▸ WORK REQUEST: Search the listing for the word "agent" and copy every line where it turns up.

▸ DATA EXTRACT:
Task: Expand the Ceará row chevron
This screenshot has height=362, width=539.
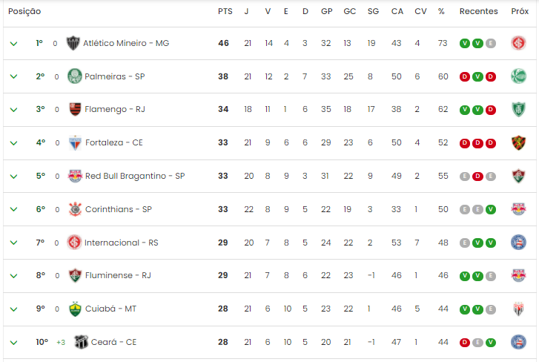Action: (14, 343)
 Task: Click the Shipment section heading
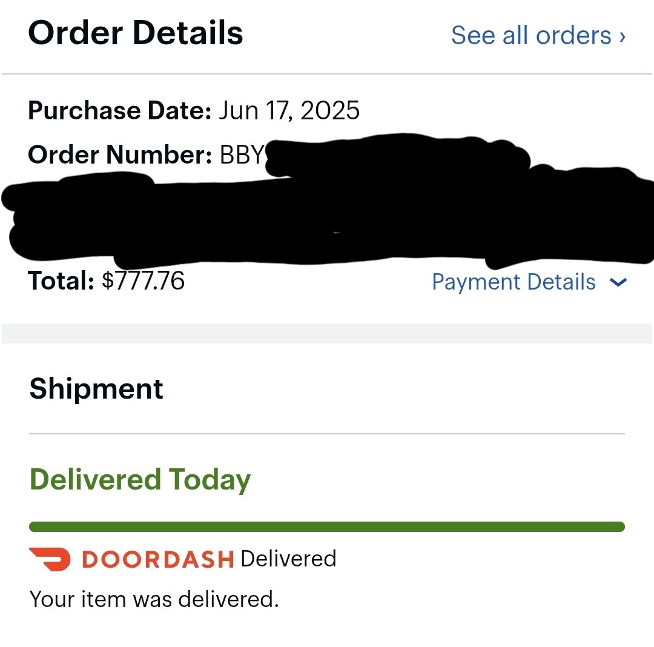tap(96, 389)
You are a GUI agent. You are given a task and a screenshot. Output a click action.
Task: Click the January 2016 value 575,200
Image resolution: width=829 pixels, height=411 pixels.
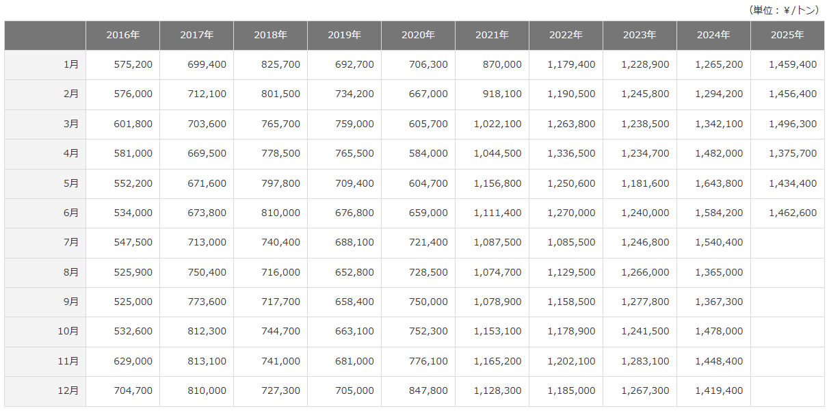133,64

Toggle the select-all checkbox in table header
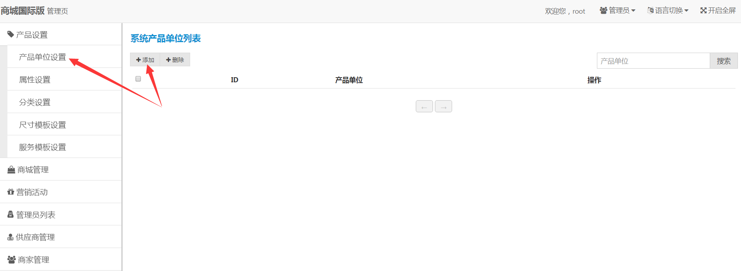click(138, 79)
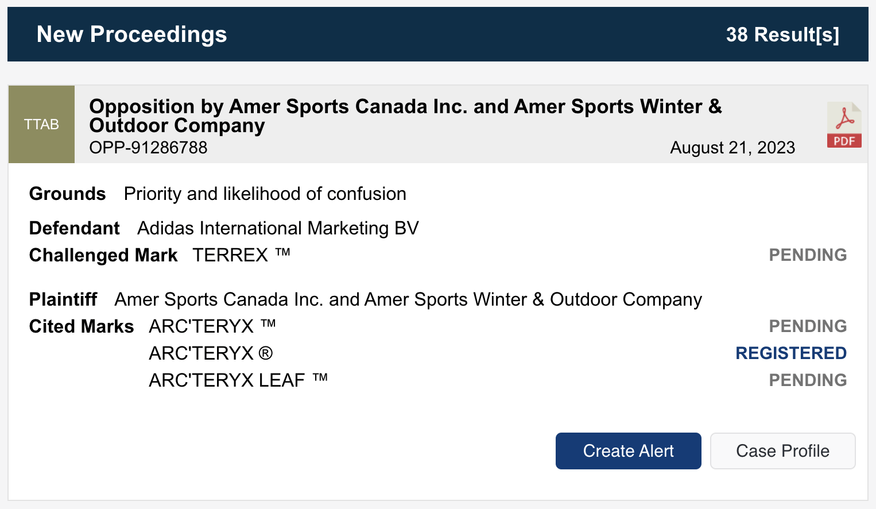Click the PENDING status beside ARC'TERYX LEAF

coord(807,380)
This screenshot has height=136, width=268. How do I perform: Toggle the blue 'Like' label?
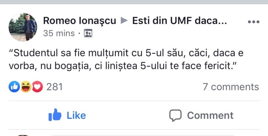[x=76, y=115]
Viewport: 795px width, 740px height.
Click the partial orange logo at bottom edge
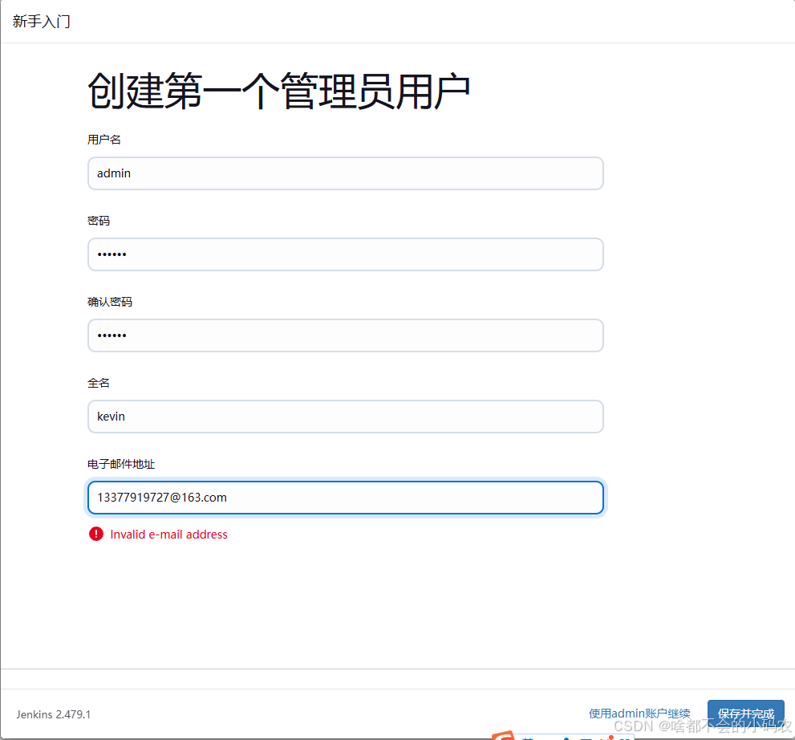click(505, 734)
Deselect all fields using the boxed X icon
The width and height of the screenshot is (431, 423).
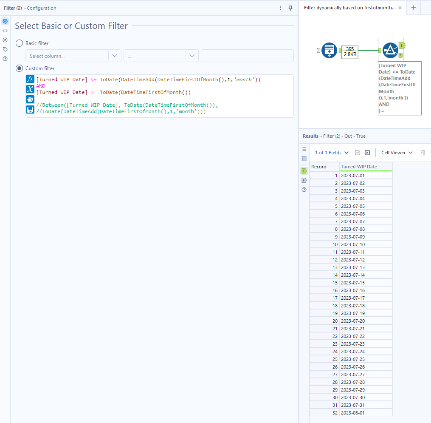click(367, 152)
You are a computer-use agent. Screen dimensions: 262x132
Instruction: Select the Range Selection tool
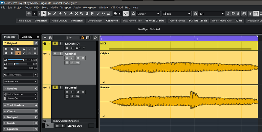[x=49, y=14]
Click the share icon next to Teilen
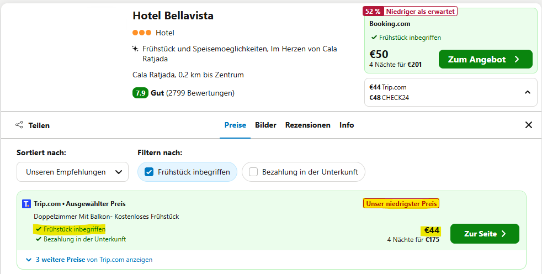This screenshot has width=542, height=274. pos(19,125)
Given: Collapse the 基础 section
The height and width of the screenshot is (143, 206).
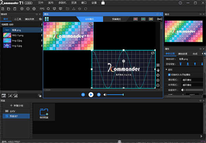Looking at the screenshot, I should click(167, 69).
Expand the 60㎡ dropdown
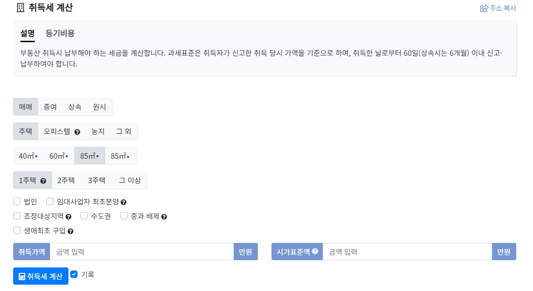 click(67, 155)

* * *

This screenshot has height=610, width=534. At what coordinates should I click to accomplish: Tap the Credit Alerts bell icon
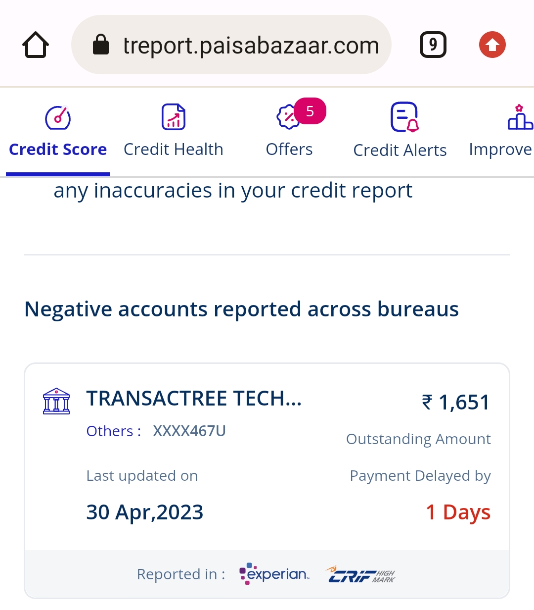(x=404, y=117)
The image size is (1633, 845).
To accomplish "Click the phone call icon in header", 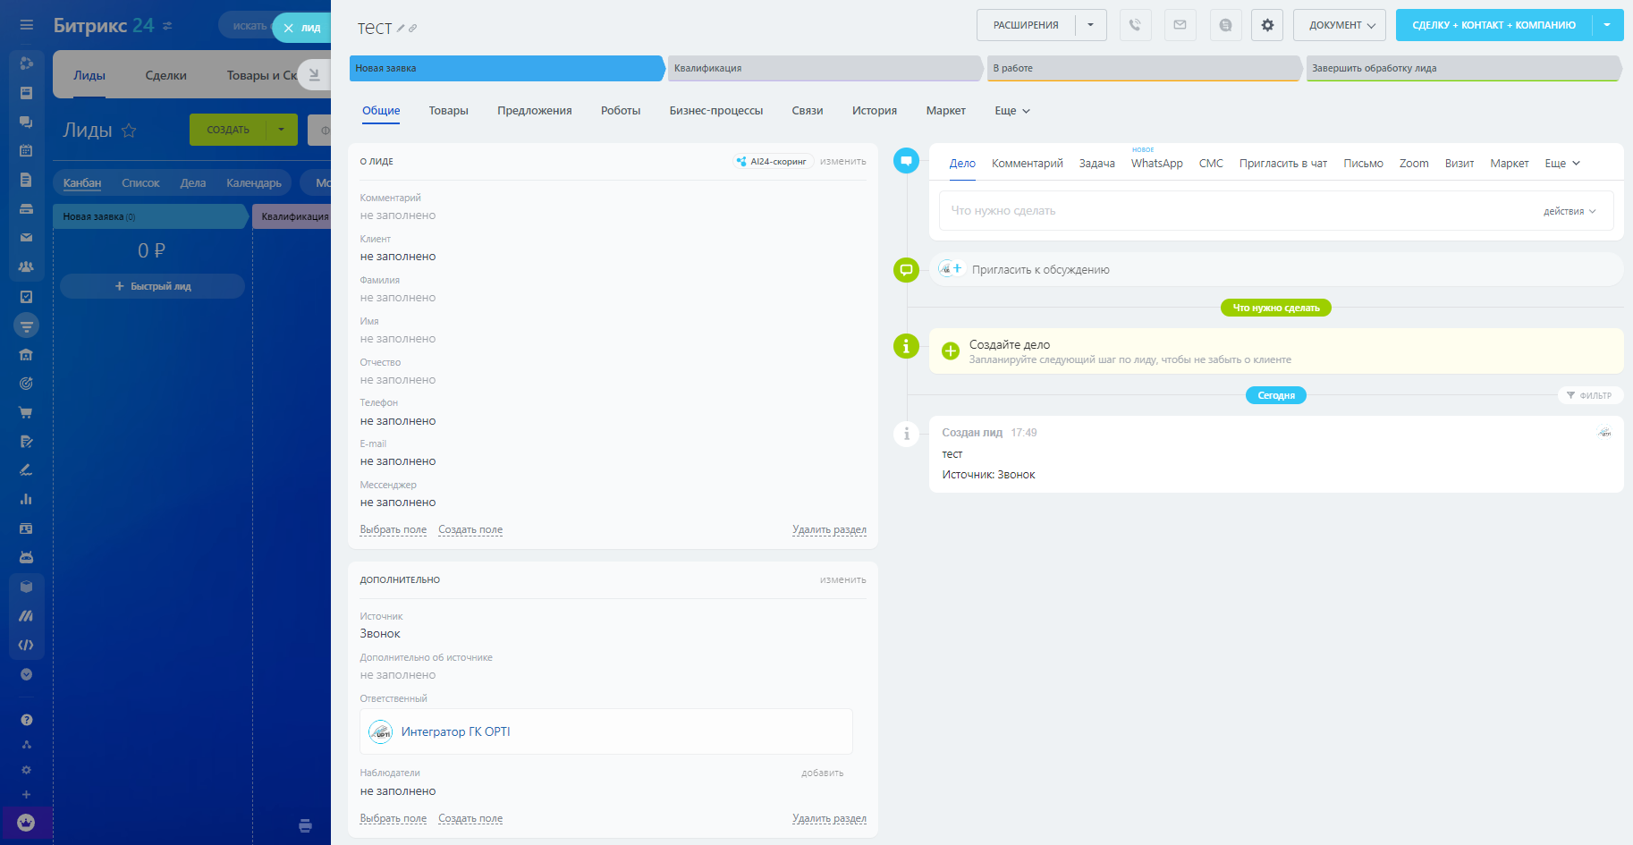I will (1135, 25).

---

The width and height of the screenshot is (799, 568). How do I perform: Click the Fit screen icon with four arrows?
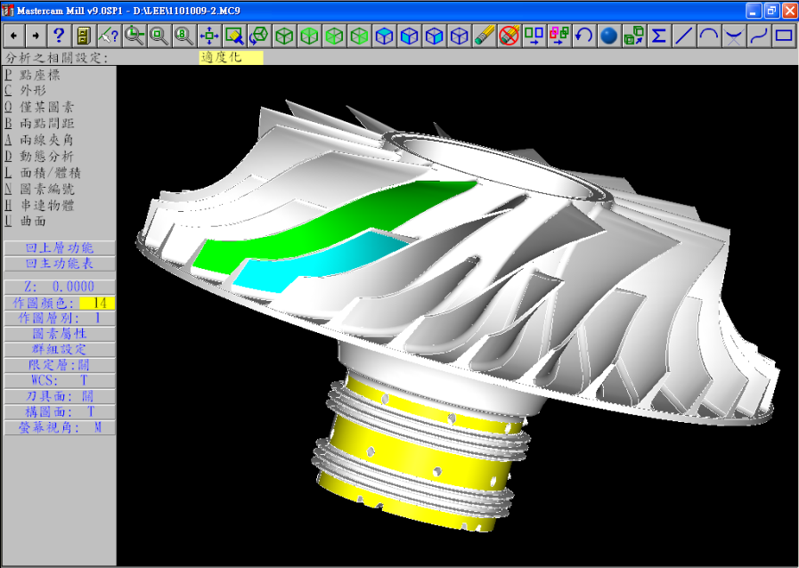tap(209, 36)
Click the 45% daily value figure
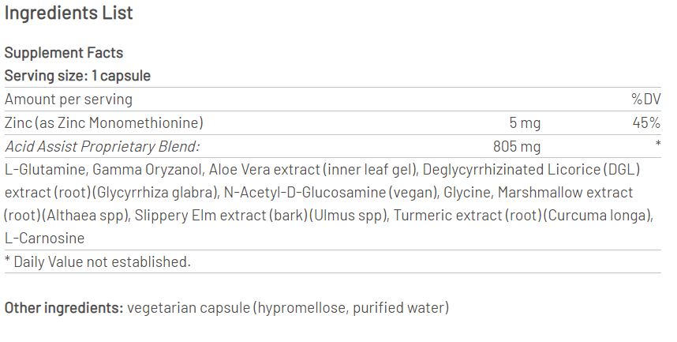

▸ WRITTEN RESPONSE:
You are a GUI agent. You are given a task and a screenshot. Output a click action.
You are a computer-use agent. Screen dimensions: 262x132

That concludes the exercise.